Louise Ellis-Barrett

Atlas of Amazing Birds

Matt Sewell, pub. Pavilion Books

Avid orthnologist, writer and artist Matt Sewell personally selects amazing birds from across the world. His Atlas of Amazing Birds covers seven continents -- Europe, North and Central America, South America, Antarctica, Oceania, Asia and Africa -- and includes 140+ birds. There are between 18-30 birds for each continent, except Antarctica, which features only 3 birds. The number of birds in this selection therefore that you are likely to see in Britain is relatively few. 

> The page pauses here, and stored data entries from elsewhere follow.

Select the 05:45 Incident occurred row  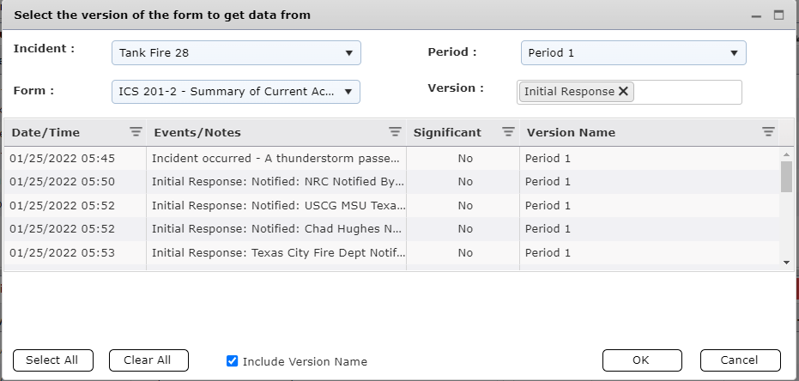tap(275, 159)

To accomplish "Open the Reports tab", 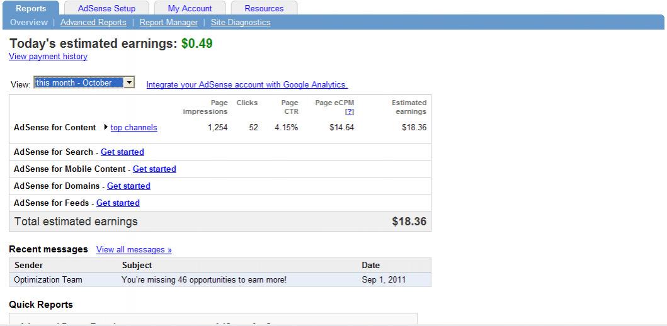I will [31, 8].
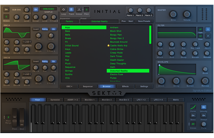Turn off the Sub Osc On switch
Screen dimensions: 214x138
6,10
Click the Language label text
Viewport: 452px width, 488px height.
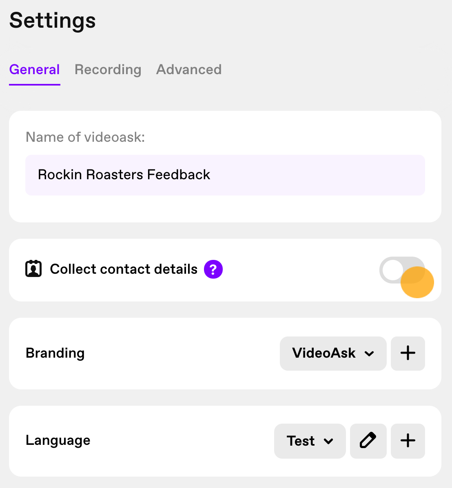pos(58,440)
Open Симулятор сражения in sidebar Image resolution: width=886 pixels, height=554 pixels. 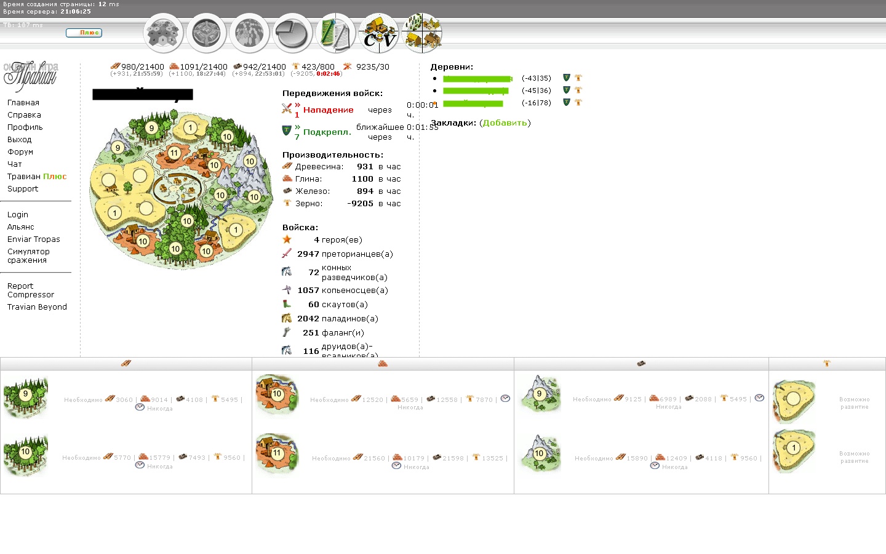(28, 255)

In particular Matt Sewell seems attracted to more colourful birds, such as the many Birds of Paradise found in Oceania, as well as more majestic birds, for example birds of prey like the Philippine eagle, one of the largest eagles in the world found in Asia. His watercolours are a visual delight, although not to scale.  (The size of each bird is included in his description.) The art work beautifully captures each bird’s form and plumage in a simplified style, but instantly recognisable. Most illustrations are free-floating with the text elegantly following the contours of the bird’s form. There are also a number of illustrations that take up a whole page or more.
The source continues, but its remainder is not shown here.